# Hydroperiod Analysis with `HydroperiodAnalyzer`

`HydroperiodAnalyzer` computes **hydroperiod** — the number of days a pixel remains flooded during a hydrological cycle — entirely in Google Earth Engine. No data downloads are required: all computation runs server-side as a lazy GEE graph that is only evaluated when you add a layer to a map or trigger an export.

---

## What is hydroperiod?

Hydroperiod is a fundamental ecological indicator for wetland ecosystems. It quantifies how long each pixel is covered by water during a defined hydrological cycle (by default September 1st – August 31st). It drives:

- Plant community composition and distribution
- Habitat suitability for waterbirds, amphibians, and invertebrates
- Carbon dynamics and greenhouse gas fluxes
- Long-term wetland monitoring and conservation planning

---

## Methodology: midpoint temporal weighting

Raw satellite archives contain an uneven number of cloud-free observations over time. Simply counting flood detections ignores this irregularity — a pixel observed only in winter would appear drier than one observed year-round, even if both were equally flooded.

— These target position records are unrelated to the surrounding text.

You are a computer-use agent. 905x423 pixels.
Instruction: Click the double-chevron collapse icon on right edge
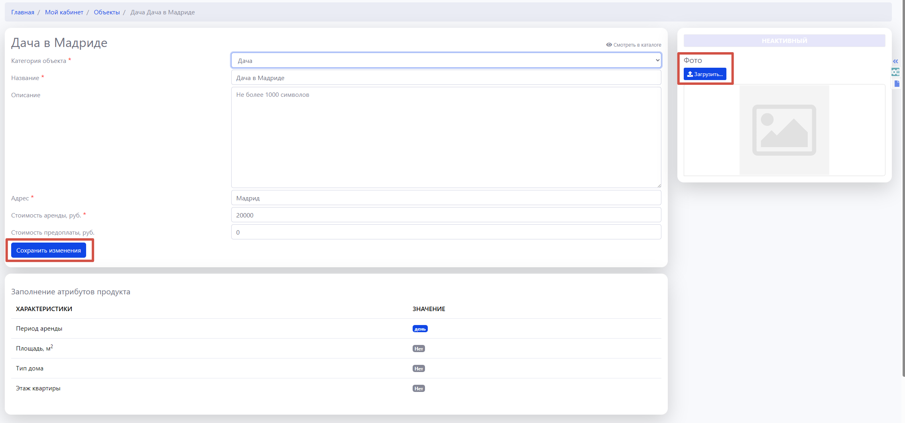tap(895, 61)
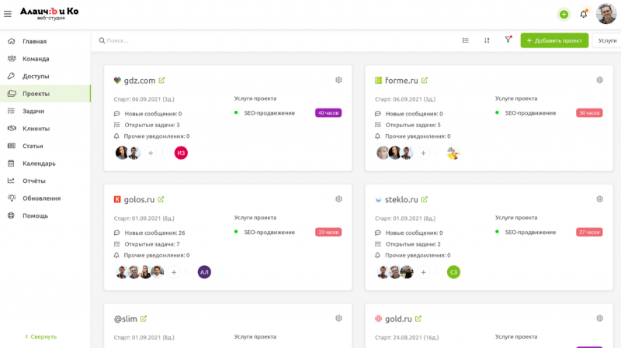Image resolution: width=621 pixels, height=348 pixels.
Task: Open the filter icon in toolbar
Action: coord(508,40)
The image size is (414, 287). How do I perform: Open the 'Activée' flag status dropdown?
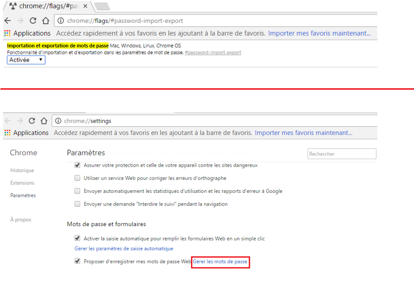tap(26, 59)
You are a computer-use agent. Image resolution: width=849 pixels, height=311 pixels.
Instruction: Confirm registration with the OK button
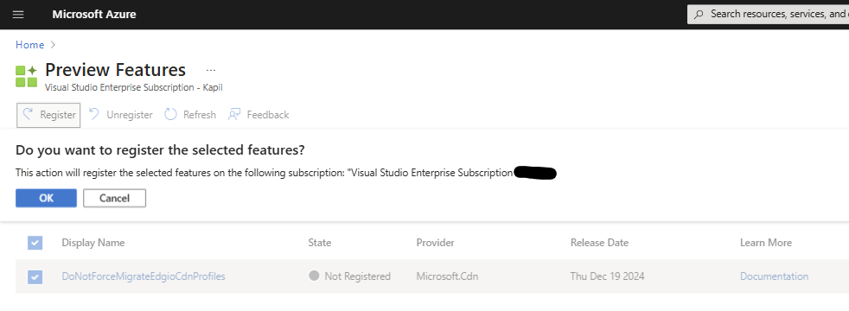click(46, 198)

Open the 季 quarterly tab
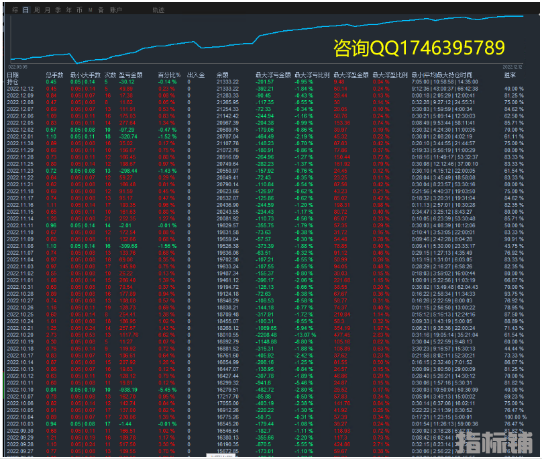tap(58, 10)
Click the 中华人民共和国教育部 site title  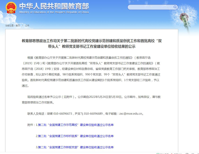point(54,6)
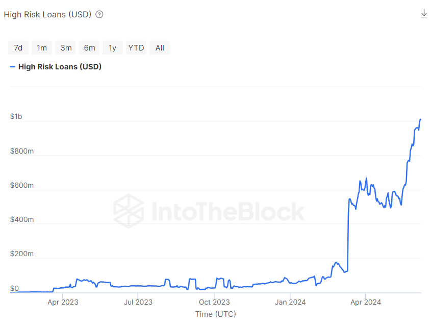Viewport: 431px width, 324px height.
Task: Toggle High Risk Loans legend series
Action: [x=60, y=66]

The **midpoint weighting method** solves this by distributing the 365 days of the cycle proportionally among available scenes:

1. Sort all cloud-free scenes by acquisition date within the cycle.
2. For each consecutive pair of scenes, compute the temporal midpoint.
3. Each scene is assigned a **territorial weight** spanning from the midpoint with its predecessor to the midpoint with its successor. The first and last scenes use day 0 and day 365 as outer boundaries.
4. A pixel contributes `weight` flood days if it is water in that scene, and `weight` valid days regardless (as long as it is not cloud-masked).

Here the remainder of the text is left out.